The only thing that stuck with me from season 1 of Bob’s Burgers is when Bob found out a baseball player he looked up to a few years older than him is a scoundrel, and said player tells him, “you shouldn’t look up to people your own age.” It seemed at once obvious and prescient, and I felt lucky right away that I had role models and mentors at the time who are significantly older than me to look up to. Weirdly, though, I think it’s more common to track the movements and try to copy the actions of people that are closer to one’s own age.
Recently I tweeted out an anime version of the popular “if you admire them, you missed the point” meme, knowing that Killua would throw some people off, as he isn’t posed as nearly so much of an antagonist within his show. People responded that Killua is ‘too relatable’ not to admire; which I found interesting because, while I think it’s a good reason to like and appreciate Killua that you relate to him, it’s not necessarily a reason to admire him.
At the start of Hunter X Hunter, Killua isn’t a very good kid. He murders people pretty much just for getting in his way or because he feels like it, and only starts turning his behavior around thanks to the influence of his friend, Gon. By the end of the show, Killua has developed a softer, more personable side and is definitively fighting with the good guys to save the world, without a doubt making admirable decisions and accomplishing feats along the way; but it’s not as though by the end of the show he is even close to one of the most admirable characters in the series, much less one to look at as a base for your own behavior. If you are at the same point in your life that Killua is at the end of the series, you are on your way up from a baseline of human decency on the road to humanitarianism.
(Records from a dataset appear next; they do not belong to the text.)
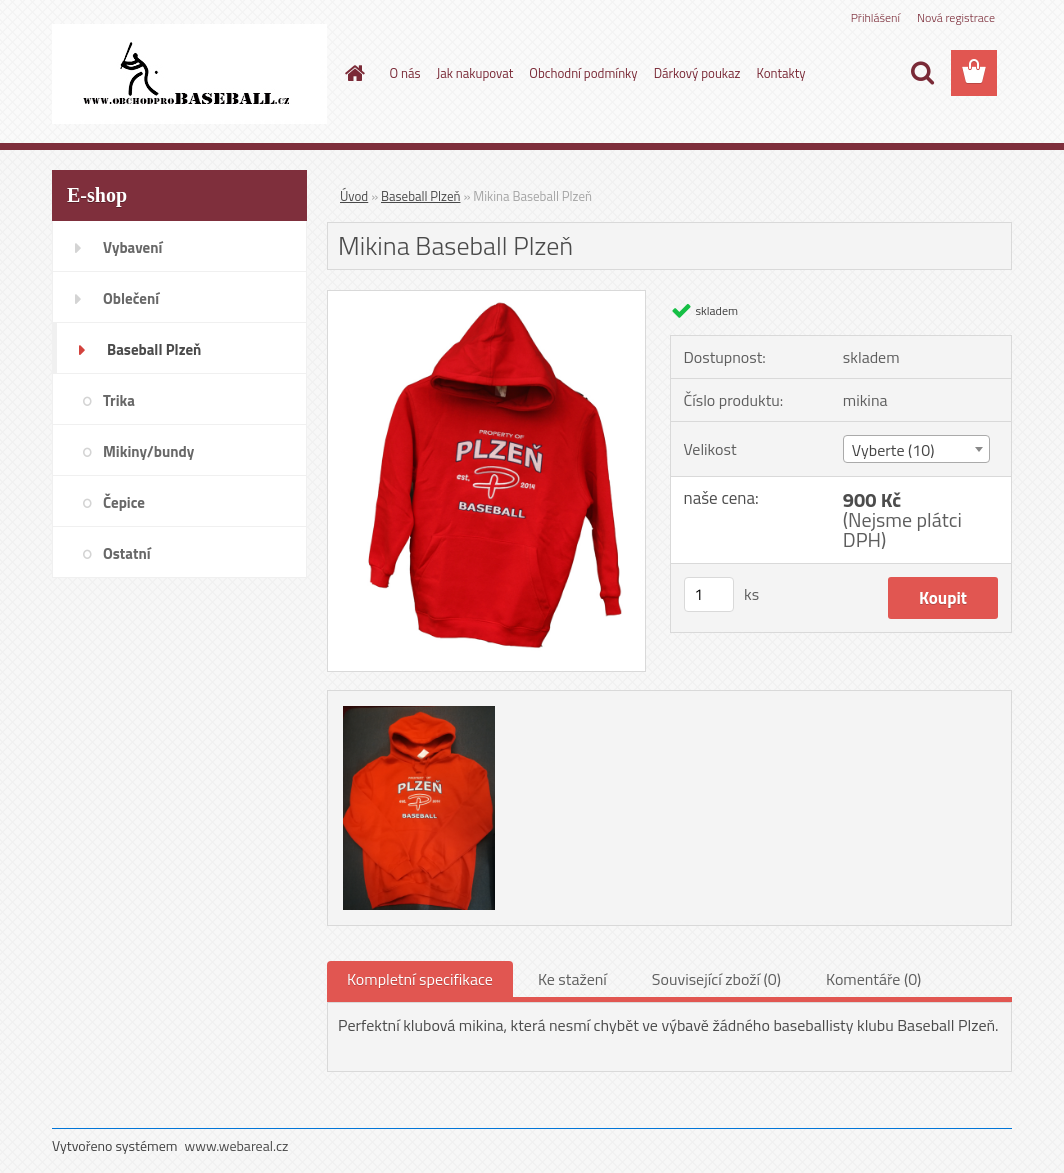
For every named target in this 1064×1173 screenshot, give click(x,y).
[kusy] (709, 594)
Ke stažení (572, 979)
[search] (922, 73)
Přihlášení (875, 17)
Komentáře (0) (873, 979)
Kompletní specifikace (420, 979)
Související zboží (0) (716, 979)
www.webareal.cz (237, 1145)
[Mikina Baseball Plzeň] (486, 299)
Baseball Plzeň (420, 196)
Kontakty (780, 73)
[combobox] (916, 449)
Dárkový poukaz (697, 73)
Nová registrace (956, 17)
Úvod (354, 196)
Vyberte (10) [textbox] (893, 450)
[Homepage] (352, 73)
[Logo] (189, 74)
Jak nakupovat (475, 73)
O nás (405, 73)
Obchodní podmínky (583, 73)
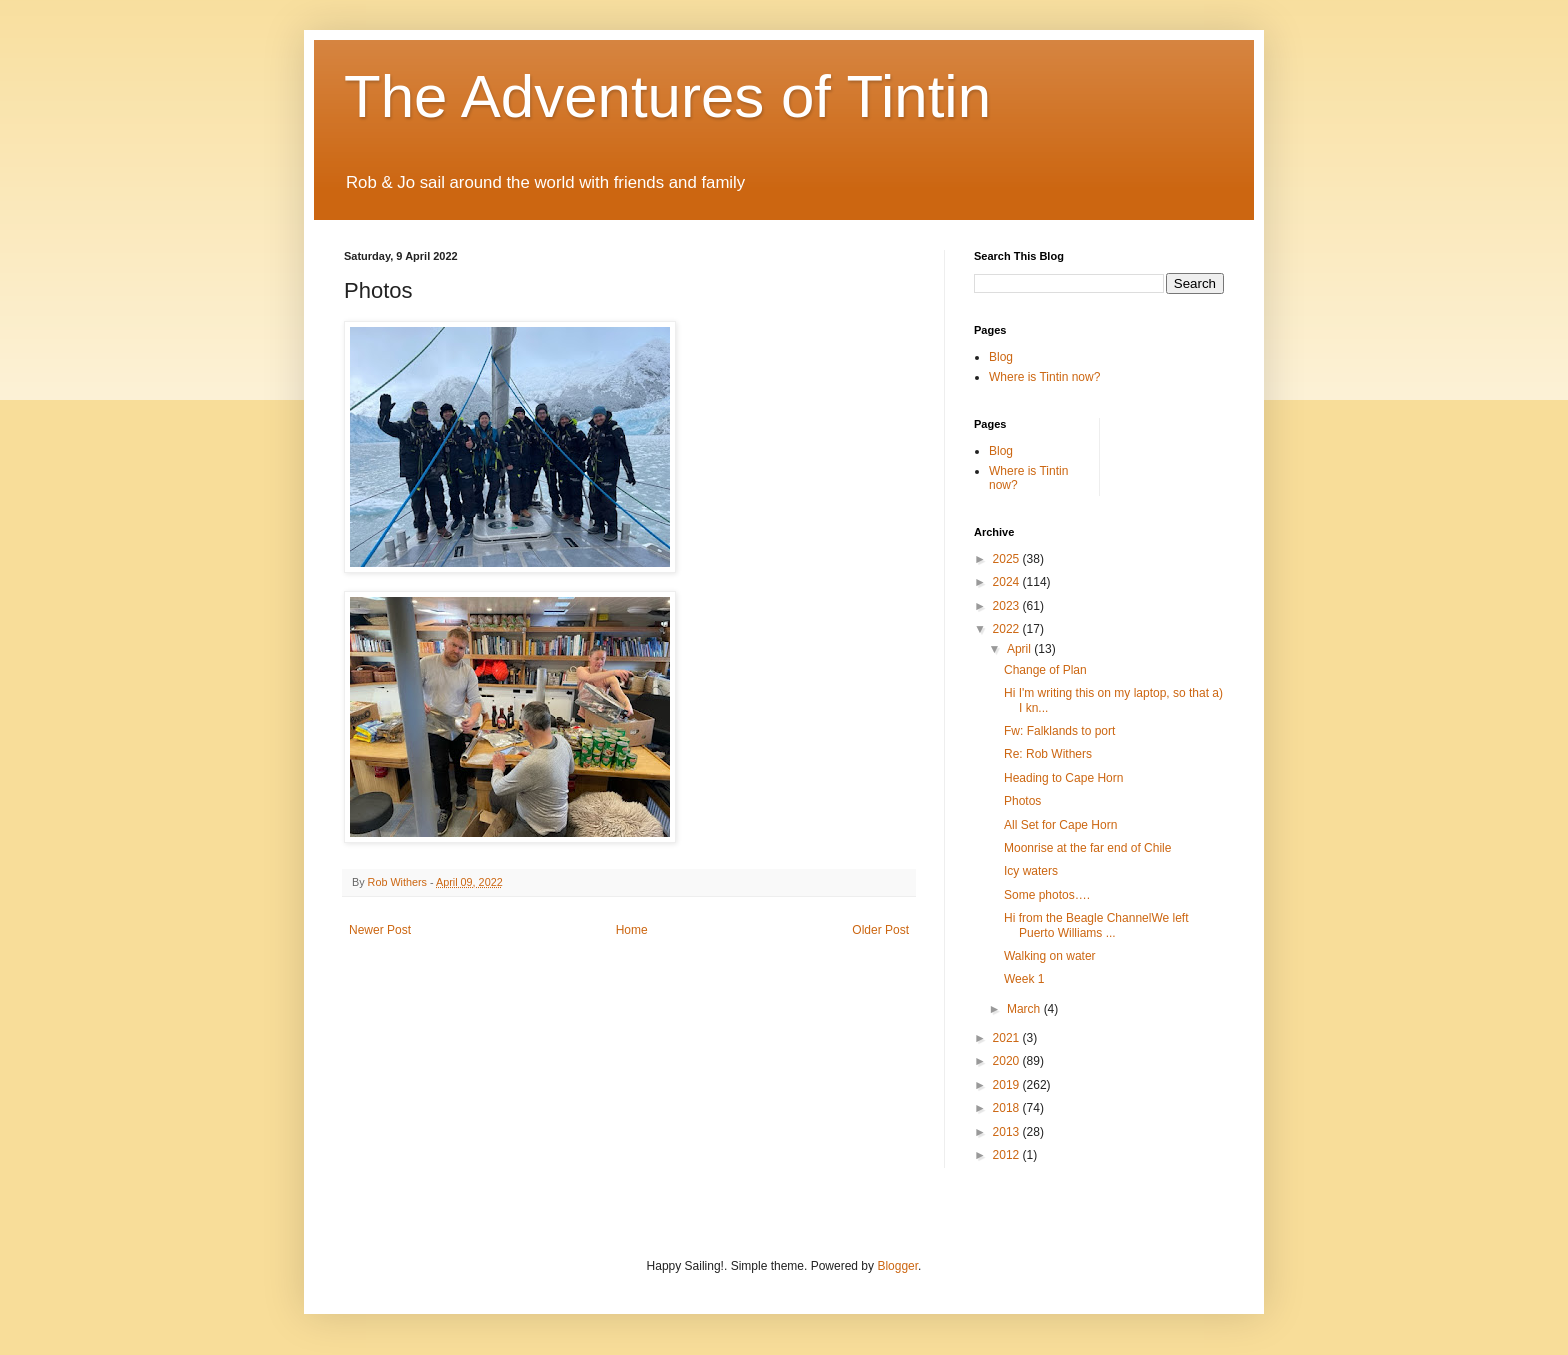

When I think about anime characters I relate to, they are of course usually characters I like and want to watch because they have something to say about me, and because maybe I can grow from the experience—but characters I admire are in a whole different class, standing as paragons of their place in society. Characters with extreme moral fortitude like Tsunemori Akane from Psycho-Pass, or with immense skill in navigating and effecting society like Kusanagi Motoko from Ghost in the Shell, or excellent diplomatic leaders, like Shiroe from Log Horizon, are characters that I admire, because they can do things that I can’t do, but want to be able to. These are characters designed from the top to be so good that you’d have to totally lack any humbleness to compare yourself to them directly.
Characters I relate to the most, meanwhile, are typically not so impressive. I relate to them specifically because they share my flaws; and even if there are things that they can do which are great, I can still compare myself to them because they fuck up in the same ways I would. In watching them better themselves, I am inspired to do the same to myself—but if you’re following someone that closely behind, then you’ll inevitably crash in all of the same places that they will along the way.
#myselfin4animecharacters
We can’t know yet what Killua or Mamimi from FLCL will do to make themselves into truly admirable people. At the end of their shows, they have dealt with relatable emotions that we, too, should have dealt with at similar stages in life to the ones that they are at. We haven’t yet tackled the real-deal issues that would make us admirable people, and maybe we never will—but as long as we look up to people (and characters) who do, we’ll be able to pick ourselves up even when we falter and continue chasing after the gold standard that we know exists from seeing the people way ahead of us.
I think a lot of the admiration of peers comes from seeing what looks to be a slightly displaced version of ourselves—someone in a position we would already be in if we’d made a decision differently somewhere along the way. But they already made that decision by this point, and you didn’t—and they’ll have a totally different trajectory from you now, having already done that. You have to think about what you’ll have to do starting from this moment to catch up to where your peer already is—and that may be impossible, or it may be a bad idea as you don’t yet fathom the consequences of your peers’ success. Look up to people who have sustained—who keep making good decisions, whose wisdom has stood the test of time, and who have already made the mistakes you would have if you didn’t listen to them about how they could’ve prevented them. That way, you’ll recover much more easily when you make them anyways.
Stop Looking Up To Characters You Relate To (i.e. yourself)
A really nice reflective piece Bea. I sensed a similarity to Jordan Peterson's advice to "orient yourself towards your highest ideal" or something like that. Feels like a more abstracted way of saying what you've written about choosing role models who have sustained good decision making. But maybe I've simply spent too much time this past year overdosing on the controversial doctor's lectures. I've sometimes wondered if you had any thoughts on the Jordan Peterson battle, as a unique internet figure that seems able to glide between seemingly antithetical social clouds.